RECORDED DATA

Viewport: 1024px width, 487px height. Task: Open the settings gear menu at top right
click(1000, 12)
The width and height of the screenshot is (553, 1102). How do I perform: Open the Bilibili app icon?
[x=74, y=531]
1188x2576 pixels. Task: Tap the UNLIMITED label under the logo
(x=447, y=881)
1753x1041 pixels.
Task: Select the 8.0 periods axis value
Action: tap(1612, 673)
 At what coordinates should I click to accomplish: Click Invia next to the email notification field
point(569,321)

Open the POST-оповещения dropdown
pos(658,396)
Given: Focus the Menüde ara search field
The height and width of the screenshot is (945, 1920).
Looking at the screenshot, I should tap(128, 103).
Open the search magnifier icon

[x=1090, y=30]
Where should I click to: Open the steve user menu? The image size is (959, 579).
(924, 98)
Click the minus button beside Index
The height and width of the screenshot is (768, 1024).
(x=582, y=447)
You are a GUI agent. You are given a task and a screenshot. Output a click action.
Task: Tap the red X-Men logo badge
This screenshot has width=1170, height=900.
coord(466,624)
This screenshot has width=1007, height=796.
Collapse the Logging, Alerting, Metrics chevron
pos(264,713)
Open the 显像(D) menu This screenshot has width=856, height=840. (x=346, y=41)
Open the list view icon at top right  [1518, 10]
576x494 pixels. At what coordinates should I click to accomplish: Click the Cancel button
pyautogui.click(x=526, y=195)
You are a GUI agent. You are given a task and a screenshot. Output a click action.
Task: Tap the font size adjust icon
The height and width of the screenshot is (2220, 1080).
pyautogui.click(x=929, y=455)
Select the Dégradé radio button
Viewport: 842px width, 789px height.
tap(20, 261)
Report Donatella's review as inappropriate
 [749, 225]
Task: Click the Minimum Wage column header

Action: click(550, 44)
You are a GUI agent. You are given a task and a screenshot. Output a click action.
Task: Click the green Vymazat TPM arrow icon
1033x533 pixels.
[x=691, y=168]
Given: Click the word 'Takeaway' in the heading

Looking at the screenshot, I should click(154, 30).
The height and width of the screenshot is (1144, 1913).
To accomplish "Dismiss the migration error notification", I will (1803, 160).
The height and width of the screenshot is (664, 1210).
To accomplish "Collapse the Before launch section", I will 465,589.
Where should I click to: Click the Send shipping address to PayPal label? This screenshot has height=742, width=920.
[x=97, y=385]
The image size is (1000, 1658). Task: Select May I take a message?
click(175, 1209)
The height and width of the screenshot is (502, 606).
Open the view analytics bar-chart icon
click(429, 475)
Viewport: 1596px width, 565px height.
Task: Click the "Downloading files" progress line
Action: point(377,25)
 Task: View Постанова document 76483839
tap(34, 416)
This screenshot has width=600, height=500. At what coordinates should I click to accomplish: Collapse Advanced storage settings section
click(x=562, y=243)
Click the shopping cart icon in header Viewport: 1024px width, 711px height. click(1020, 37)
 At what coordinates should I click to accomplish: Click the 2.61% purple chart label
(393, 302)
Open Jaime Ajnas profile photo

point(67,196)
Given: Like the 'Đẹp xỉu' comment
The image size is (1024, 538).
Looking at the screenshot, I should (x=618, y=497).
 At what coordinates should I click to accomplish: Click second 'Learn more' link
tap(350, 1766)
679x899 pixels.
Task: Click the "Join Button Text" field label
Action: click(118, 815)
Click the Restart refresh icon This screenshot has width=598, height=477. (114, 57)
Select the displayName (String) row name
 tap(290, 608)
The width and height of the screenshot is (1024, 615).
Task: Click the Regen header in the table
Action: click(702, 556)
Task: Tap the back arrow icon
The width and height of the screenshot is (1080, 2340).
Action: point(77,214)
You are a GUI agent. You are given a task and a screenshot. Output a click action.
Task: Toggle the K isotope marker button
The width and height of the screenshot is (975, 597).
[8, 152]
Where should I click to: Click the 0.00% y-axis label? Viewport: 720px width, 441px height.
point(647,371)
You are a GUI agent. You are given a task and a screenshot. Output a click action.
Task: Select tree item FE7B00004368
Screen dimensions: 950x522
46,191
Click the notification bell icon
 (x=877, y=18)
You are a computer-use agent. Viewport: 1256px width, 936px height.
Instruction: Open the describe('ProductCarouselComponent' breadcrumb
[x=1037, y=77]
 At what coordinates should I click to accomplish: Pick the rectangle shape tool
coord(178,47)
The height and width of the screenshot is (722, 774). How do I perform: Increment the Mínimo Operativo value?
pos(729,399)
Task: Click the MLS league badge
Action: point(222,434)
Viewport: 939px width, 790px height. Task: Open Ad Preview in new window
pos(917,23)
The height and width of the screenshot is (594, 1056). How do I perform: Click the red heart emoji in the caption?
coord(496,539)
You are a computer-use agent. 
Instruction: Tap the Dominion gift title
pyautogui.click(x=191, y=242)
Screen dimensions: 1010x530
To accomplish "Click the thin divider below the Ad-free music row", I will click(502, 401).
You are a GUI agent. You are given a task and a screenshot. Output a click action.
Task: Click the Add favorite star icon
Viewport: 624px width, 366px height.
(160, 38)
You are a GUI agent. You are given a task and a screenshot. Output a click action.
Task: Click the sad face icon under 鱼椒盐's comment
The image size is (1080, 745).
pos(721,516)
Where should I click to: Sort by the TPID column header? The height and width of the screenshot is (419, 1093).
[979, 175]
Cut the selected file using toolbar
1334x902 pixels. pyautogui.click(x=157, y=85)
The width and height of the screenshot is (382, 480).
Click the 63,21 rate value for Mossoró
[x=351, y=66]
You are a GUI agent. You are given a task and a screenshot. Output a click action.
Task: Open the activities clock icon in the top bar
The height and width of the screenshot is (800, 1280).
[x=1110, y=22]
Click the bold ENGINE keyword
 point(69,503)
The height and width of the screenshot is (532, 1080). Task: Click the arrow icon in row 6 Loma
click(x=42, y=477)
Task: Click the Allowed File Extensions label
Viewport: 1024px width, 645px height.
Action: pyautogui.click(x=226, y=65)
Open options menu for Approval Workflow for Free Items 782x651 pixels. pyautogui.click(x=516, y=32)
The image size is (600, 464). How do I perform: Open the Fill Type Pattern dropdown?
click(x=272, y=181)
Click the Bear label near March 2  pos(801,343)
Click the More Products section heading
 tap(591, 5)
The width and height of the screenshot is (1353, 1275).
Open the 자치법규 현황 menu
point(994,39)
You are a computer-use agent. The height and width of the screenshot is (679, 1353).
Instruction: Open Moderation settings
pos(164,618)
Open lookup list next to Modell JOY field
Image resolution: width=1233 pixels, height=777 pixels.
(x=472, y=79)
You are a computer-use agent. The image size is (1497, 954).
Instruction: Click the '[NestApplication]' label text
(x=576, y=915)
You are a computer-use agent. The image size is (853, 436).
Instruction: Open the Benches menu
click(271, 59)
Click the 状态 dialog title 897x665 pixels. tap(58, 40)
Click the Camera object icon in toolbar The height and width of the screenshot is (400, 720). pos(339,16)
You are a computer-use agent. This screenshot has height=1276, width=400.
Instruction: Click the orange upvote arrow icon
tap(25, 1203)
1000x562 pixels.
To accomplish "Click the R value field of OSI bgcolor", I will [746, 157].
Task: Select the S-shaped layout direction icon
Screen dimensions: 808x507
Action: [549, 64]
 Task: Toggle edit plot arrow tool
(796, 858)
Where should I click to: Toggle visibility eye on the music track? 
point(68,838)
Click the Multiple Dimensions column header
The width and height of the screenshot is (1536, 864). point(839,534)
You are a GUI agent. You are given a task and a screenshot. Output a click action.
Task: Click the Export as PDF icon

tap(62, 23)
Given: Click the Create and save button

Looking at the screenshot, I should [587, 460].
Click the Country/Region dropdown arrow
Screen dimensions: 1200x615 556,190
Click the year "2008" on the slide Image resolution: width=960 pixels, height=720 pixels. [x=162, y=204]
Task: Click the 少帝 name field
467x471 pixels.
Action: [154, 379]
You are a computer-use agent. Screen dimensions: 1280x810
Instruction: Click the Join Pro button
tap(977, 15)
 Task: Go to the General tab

EXERCISE GOAL
When you reach the line containing "1188x2576 pixels. Task: Tap" in the data above, start copying exactly, and stop after the line containing "Open the list".

ANSWER BOX
1188x2576 pixels. Task: Tap the UNLIMITED label under the logo
(x=447, y=881)
1753x1041 pixels.
Task: Select the 8.0 periods axis value
Action: tap(1612, 673)
 At what coordinates should I click to accomplish: Click Invia next to the email notification field
point(569,321)

Open the POST-оповещения dropdown
pos(658,396)
Given: Focus the Menüde ara search field
The height and width of the screenshot is (945, 1920).
Looking at the screenshot, I should tap(128, 103).
Open the search magnifier icon

[x=1090, y=30]
Where should I click to: Open the steve user menu? The image size is (959, 579).
(924, 98)
Click the minus button beside Index
The height and width of the screenshot is (768, 1024).
(x=582, y=447)
You are a GUI agent. You are given a task and a screenshot. Output a click action.
Task: Tap the red X-Men logo badge
This screenshot has width=1170, height=900.
coord(466,624)
This screenshot has width=1007, height=796.
Collapse the Logging, Alerting, Metrics chevron
pos(264,713)
Open the 显像(D) menu This screenshot has width=856, height=840. (x=346, y=41)
Open the list view icon at top right  [1518, 10]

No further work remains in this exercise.